Rice CS Ph.D. student Senthil Rajasekaran, alumna Suguman Bansal (Ph.D. ‘20), and their advisor, University Professor Moshe Vardi, have published new research at the International Joint Conference on Artificial Intelligence (IJCAI ’23). Their paper, Multi-Agent Systems with Quantitative Satisficing Goals, addresses a very persistent problem in the world of multi-agent computer systems: finding equilibria.
Game Theory And Multi-Agent Systems
Game theory studies the decision-making process in any situation that could be considered a game. Contrary to what may come to mind when you hear the word, a “game” is defined here as any instance where a group of agents (people, programs, etc.) strategically interact with each other in order to achieve their own goals.
Algorithmic game theory applies this study to the field of computer science, where the “players” are elements of a computer-based system and the “goal” is a numerical reward given when a certain criteria is met.
The team’s work focuses on the intersection of algorithmic game theory and the field of formal verification. Broadly, formal verification is the process of mathematically verifying the correctness of software systems — making sure the schematics and the code match up to prevent mistakes.
Algorithmic game theory is commonly used to analyze multi-agent systems (MAS). Multi-agent game scenarios are run to see how well the agents in a system can achieve equilibrium — a situation in which no agent is given a reason to change its own behavior. But actually making that happen has proven very difficult.

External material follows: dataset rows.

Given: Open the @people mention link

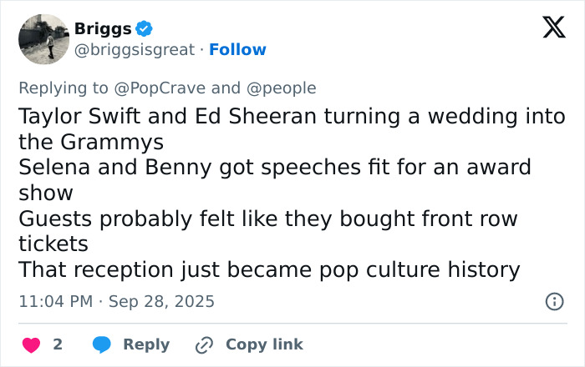Looking at the screenshot, I should 280,88.
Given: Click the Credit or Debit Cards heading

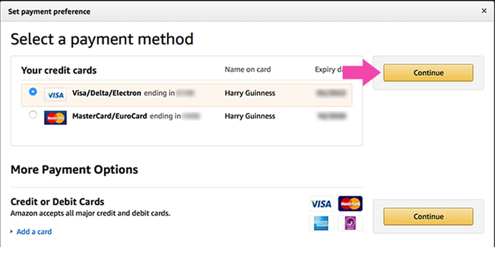Looking at the screenshot, I should coord(57,202).
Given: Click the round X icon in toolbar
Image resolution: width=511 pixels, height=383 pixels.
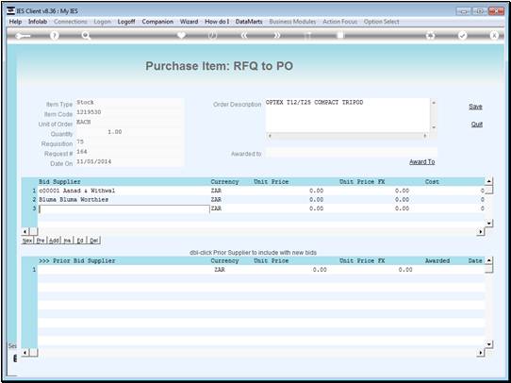Looking at the screenshot, I should pyautogui.click(x=494, y=36).
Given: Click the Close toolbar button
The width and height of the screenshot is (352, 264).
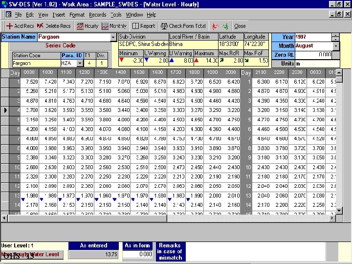Looking at the screenshot, I should 240,26.
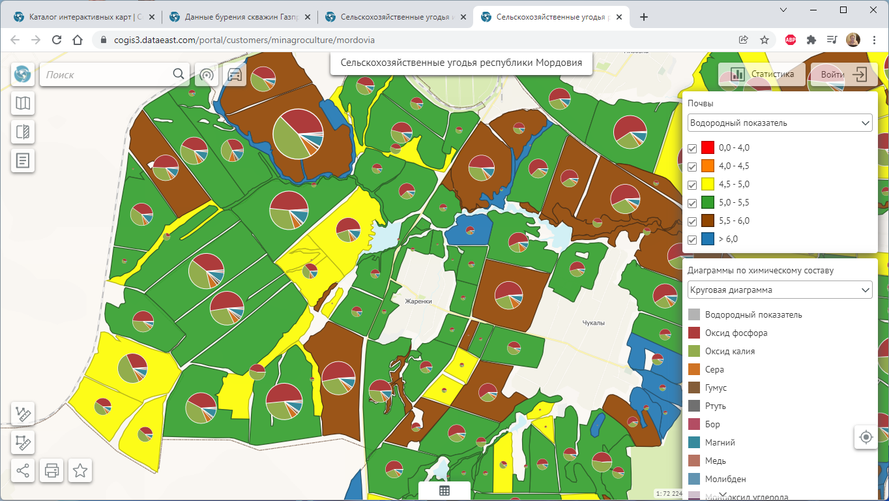Image resolution: width=889 pixels, height=501 pixels.
Task: Click the car routing icon
Action: click(235, 75)
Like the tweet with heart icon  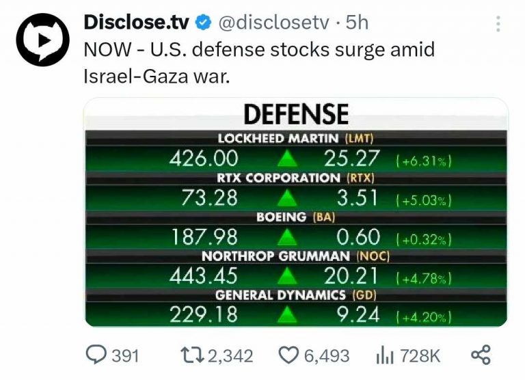(287, 355)
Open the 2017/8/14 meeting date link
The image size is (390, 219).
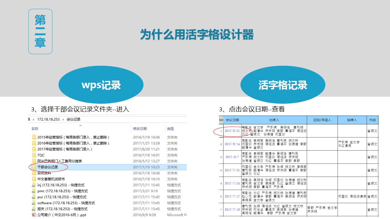pyautogui.click(x=232, y=144)
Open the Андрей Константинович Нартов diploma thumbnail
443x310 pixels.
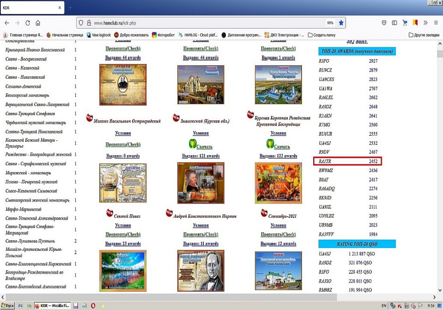tap(201, 182)
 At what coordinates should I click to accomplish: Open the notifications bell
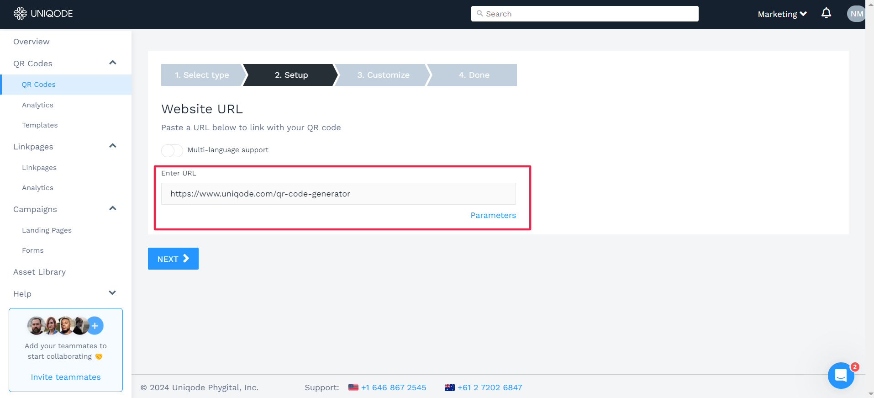[x=826, y=13]
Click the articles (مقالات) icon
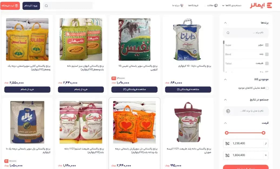Image resolution: width=280 pixels, height=169 pixels. pos(216,5)
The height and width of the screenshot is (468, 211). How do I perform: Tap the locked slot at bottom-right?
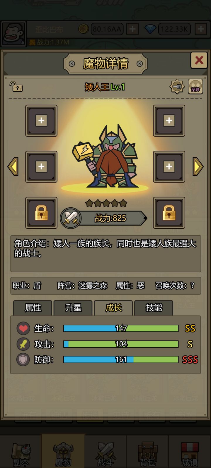tap(169, 213)
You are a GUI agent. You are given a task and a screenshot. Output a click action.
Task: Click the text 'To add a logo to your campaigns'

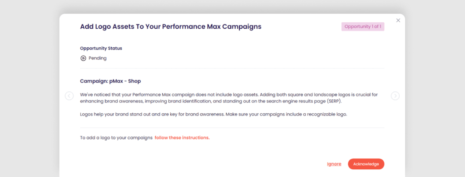click(116, 138)
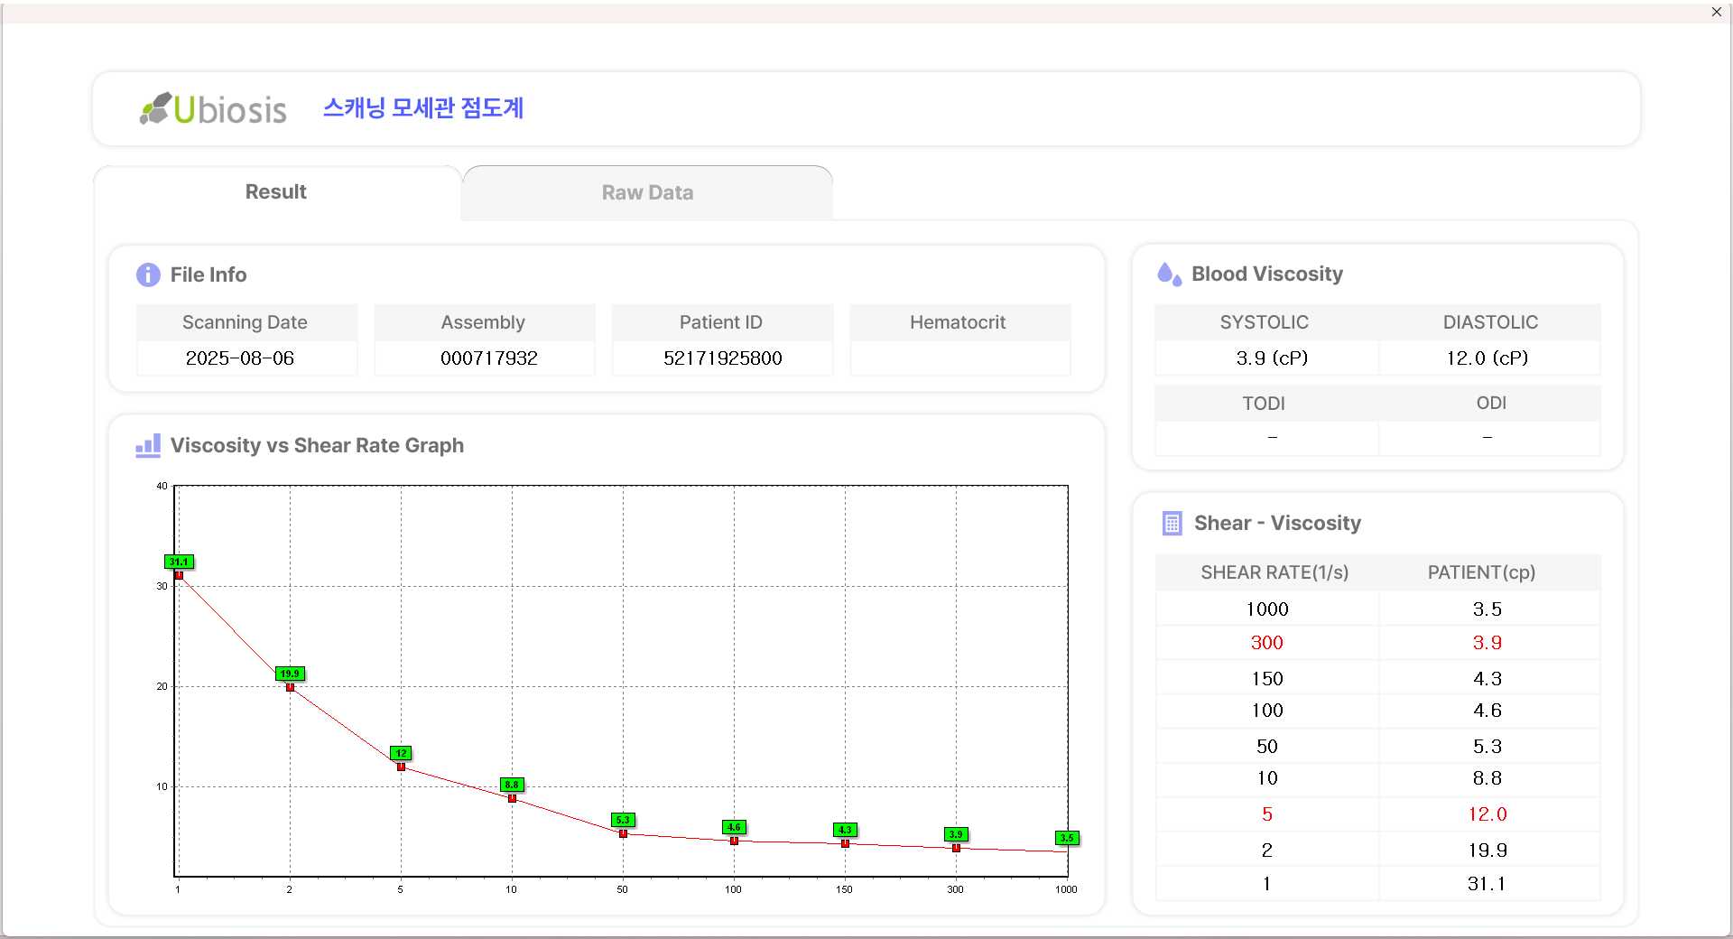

There are, according to Rajasekaran, two big problems with achieving this kind of equilibrium, also known as Nash equilibrium. The first is that analyzing the sheer number of outcomes is incredibly difficult, and becomes harder with each new agent added to the system.
The second is that agents within a typical MAS always seek to improve their payoff, even if that improvement is miniscule in size. If, for example, an agent were given a choice between 1 and 1.0000000001, it would choose the latter because it technically represents an increased payoff.
“This tendency to always seek improvements to their own payoff – no matter how miniscule – destroys the ability for mutually beneficial cooperation,” Rajasekaran said. “Would you be able to trust someone that would choose a single extra penny for themselves over a million dollars for everyone else?”
Compounding the second problem is the fact that agents in an MAS are also often set up to prefer a reward now rather than later, because the payoff decreases by a set amount with each increment of time that passes.
Satisficing Outcomes: Aiming For “Good Enough”
This new research outlines a way to possibly get around these problems: the use of quantitative satisficing goals.
As the name implies, a “satisficing goal” or outcome is not as optimized as possible, but still good enough to satisfy the goal. The goals, in this case, are thresholds set for the agents in a system.
According to Rajasekaran, these goals serve as buckets, separating payoffs into certain thresholds an agent can try to meet. So if an agent had a predefined threshold of 3, it would aim for a payoff higher than 3 and change its strategy if the payoff was lower. In other words the agent is aiming for a payoff “good enough” to satisfy the threshold.
Having that predefined threshold to meet, says Rajasekaran, turns a “quantitative setting into a qualitative one.” This allows for efficient algorithmic techniques to find equilibria but removes the richness of the previous payoff structure which allowed for many more possible outcomes rather than just meeting a threshold or not. In order to recapture this richness the work extends this analysis to allow for a single agent to have multiple thresholds.
These thresholds can be set as close together as possible, and you can build in as many of them as you want. For example, if you had the thresholds 0,1, 2, 3, 4, and 5, each agent would try to satisfy as many of those thresholds as possible by getting the highest number possible as a payoff.
A payoff of 3.5 would satisfy thresholds 0,1, 2, and 3, but not 4 or 5, so the agent would only change its strategy if it could meet the new threshold of 4 . This approach lets the authors analyze when an agent might be motivated to change its strategy even if there are more than two possible outcomes.
The paper proves that this can all be done in PSPACE, or polynomial space, an important element for a problem with multiple agents that can be in multiple states.
“This is kind of like having our cake and eating it too,” Rajasekaran said, “Because by making many thresholds that are very close together we can approximate optimization very well without running into its pitfalls.”
Next Steps
So far the work is only theoretical, and Rajasekaran warns that there are some caveats. For one, agents have only been allowed to behave deterministically so far, though the goal is eventually to test this approach with probabilistic behavior.
Another limitation is that the discount factor — the decrease in reward by a set amount over time — has to be in the form 1/n for the current model to work which, Rajasekaran says, “doesn’t model real economic scenarios very well.”
The team is already pursuing the next phase of this work, striving for a version of this approach that can satisfy these limitations, emphasizing that the “modularity” of a satisficing goal approach yields “efficient and useful behavior in a setting where many fundamental questions lack answers.”